Testing whether or not the sequence is "random" can be fairly difficult, since a process can be random in many different ways. To make the problem more manageable, you could test the Hypothesis:
$$H_0: X_1, X_2, \cdots X_n \stackrel{iid}{\sim} Bernoulli(\theta)$$
From here, there are several test statistics that you could incorporate to test whether this specification is reasonable. A few choices are listed below.
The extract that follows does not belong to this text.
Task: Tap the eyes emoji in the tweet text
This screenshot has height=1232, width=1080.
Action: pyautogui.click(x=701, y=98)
You can add to the list to fit your specific goal.
\begin{align*}
T_0 &= \text{ longest streak of $0$'s} \\
T_1 &= \text{ longest streak of $1$'s} \\
T_2 &= \text{ number of state changes} \\
T_3 &= \text{ auto-correlation of lag 1}
\end{align*}
Rather than trying to find the sampling distributions of these test statistics under $H_0$, we can test these hypotheses empirically, using the most likely value of $\theta$ (Andrew Gelman does this in Bayesian Data Analysis).
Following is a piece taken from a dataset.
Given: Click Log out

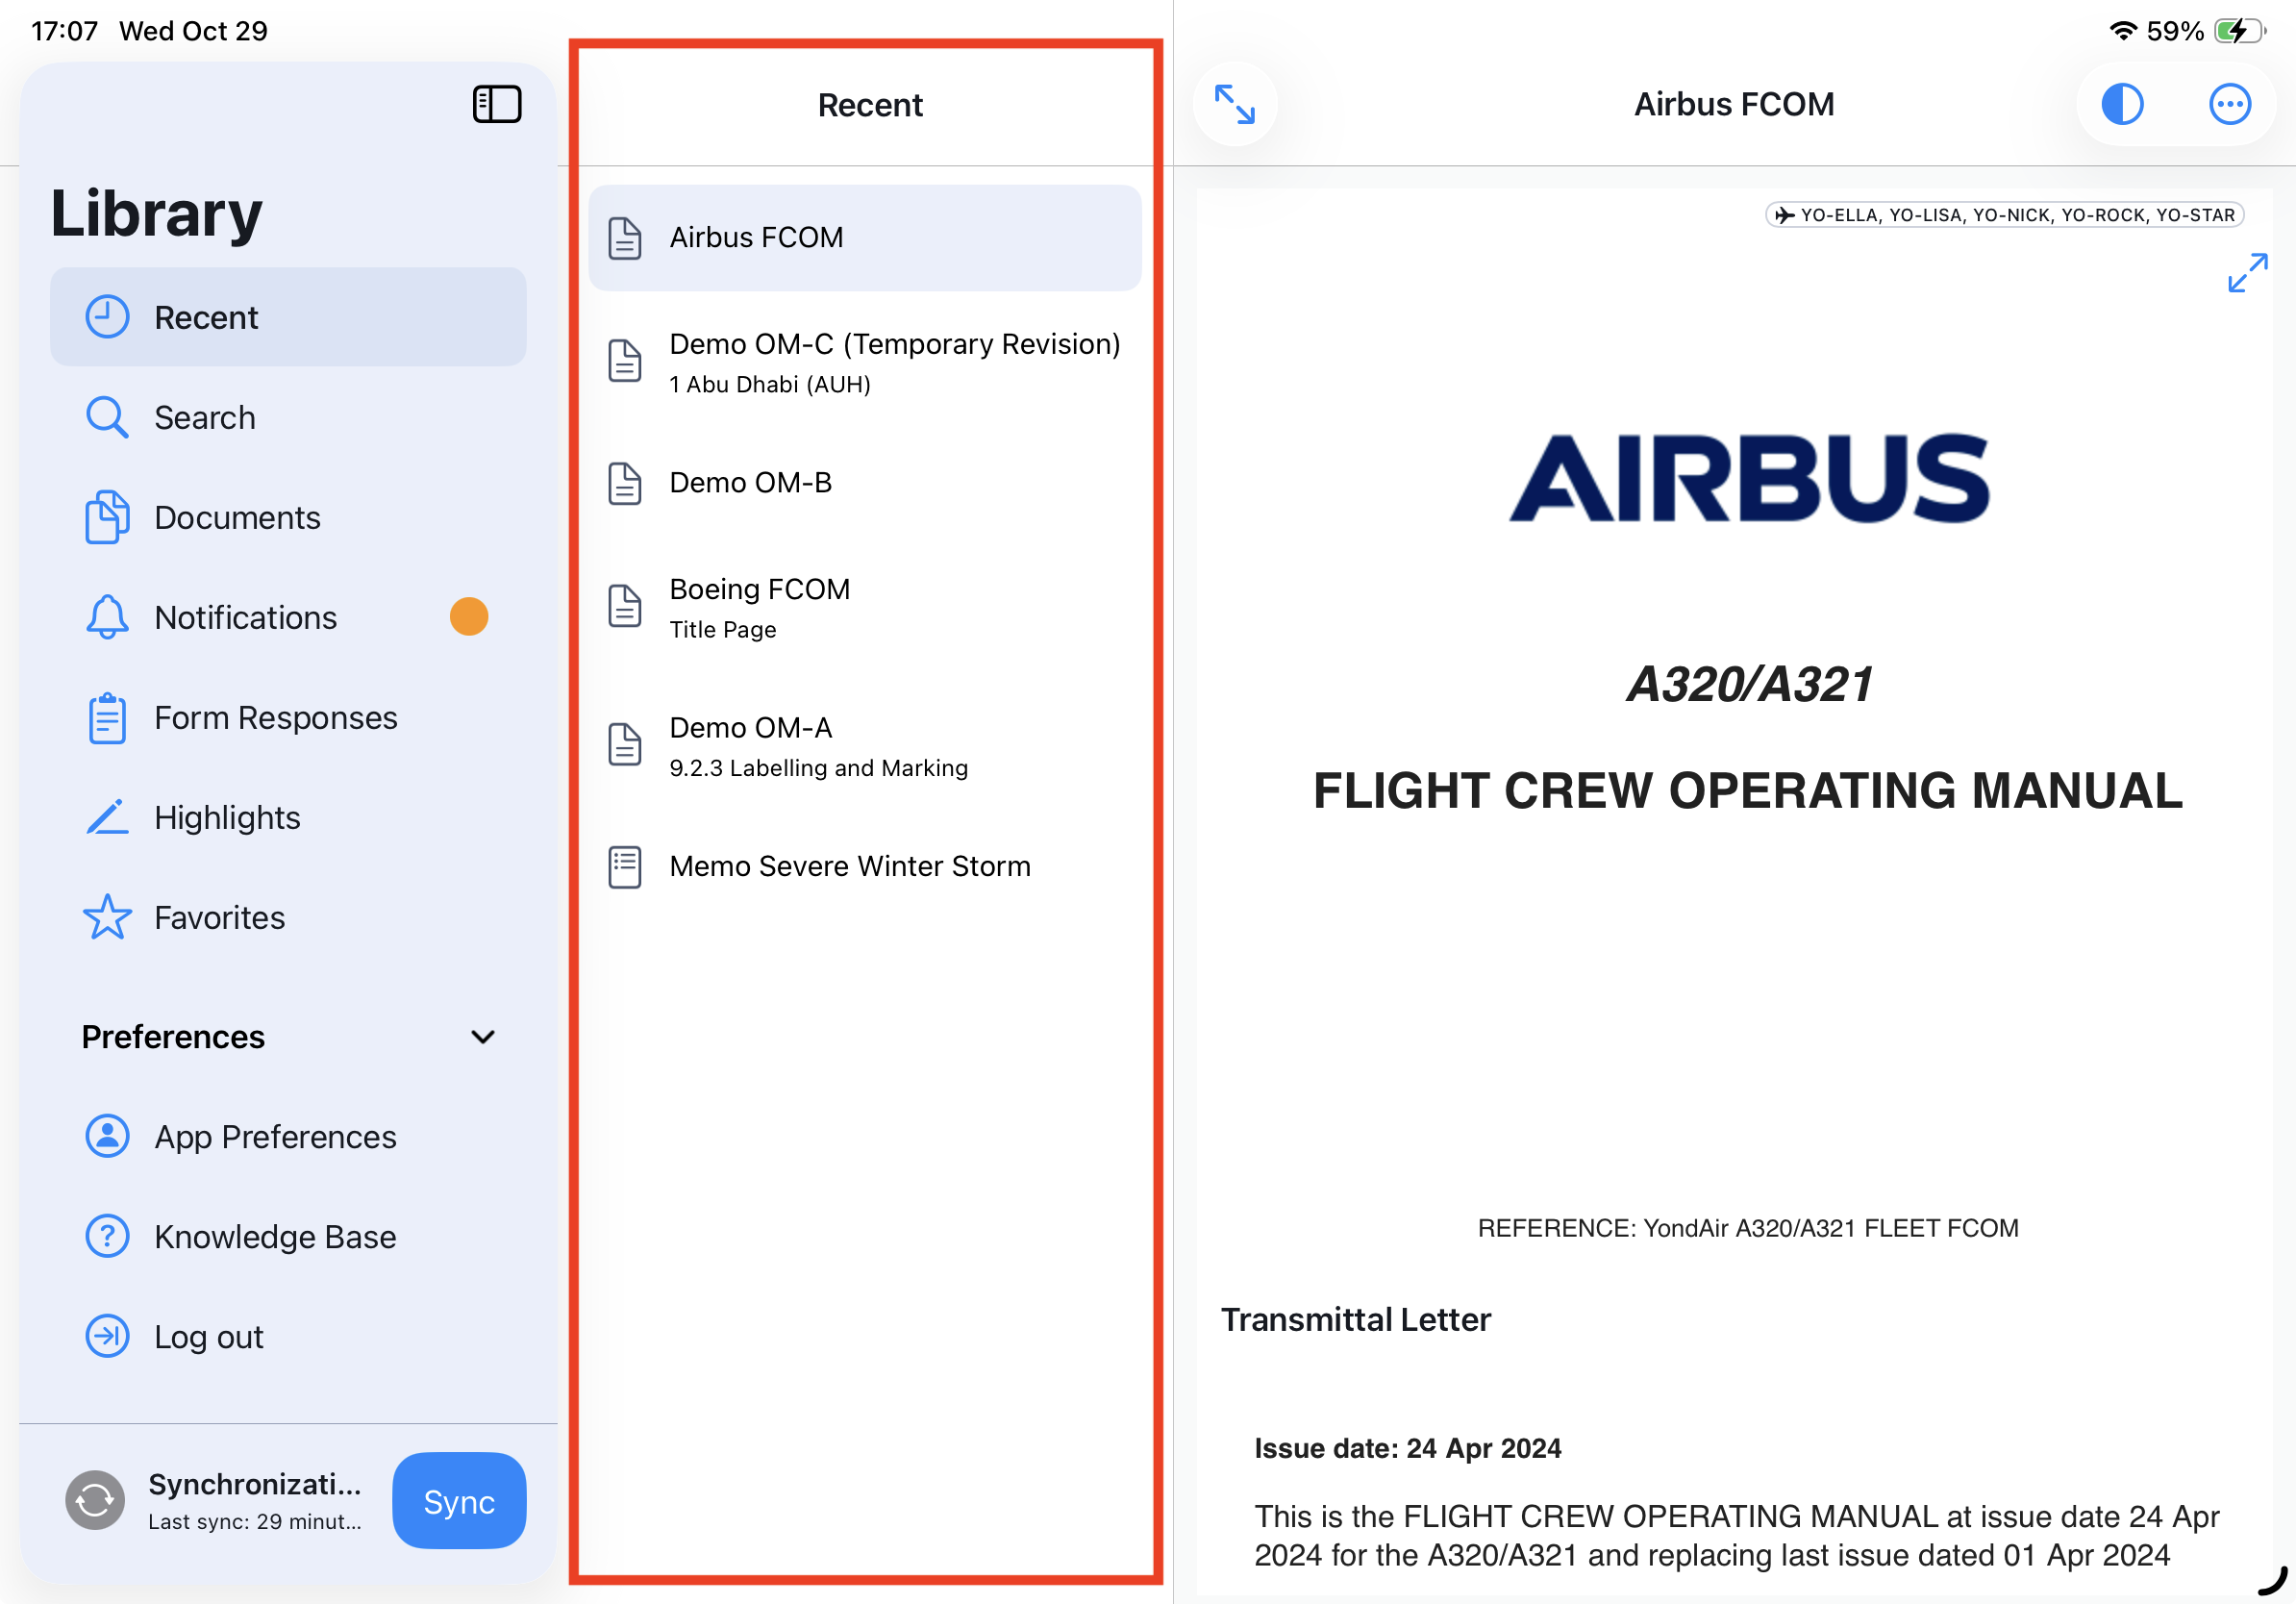Looking at the screenshot, I should pos(208,1337).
I have simulated a series of $1000$ coin flips from a model which is NOT iid Bernoulli (although it is still random). We could test these hypotheses in R as follows.
- The proportion of heads in my sample is $\hat\theta = 0.38$
- $T_0 = 19$
- $T_1 = 11$
- $T_2 = 376$
- $T_3 = 0.198$
Now we can test these statistics against their empirical null as follows. Note that I wrote separate functions for calculating the test statistics above.
M <- 2000
T0 <- T1 <- T2 <- T3 <- rep(NA, M)
for(m in 1:M){
#Simulate data according to the Null
x <- rbinom(1000, 1, 0.39)
#Compute test statistics
T0 <- get_T0(x)
T1[m] <- get_T1(x)
T2[m] <- get_T2(x)
T3[m] <- get_T3(x)
}
And now we plot the empirical null distributions along with the observed value from the data. Clearly the observed data doesn't seem to match the Null distribution here... indicating that our null hypothesis is probably incorrect.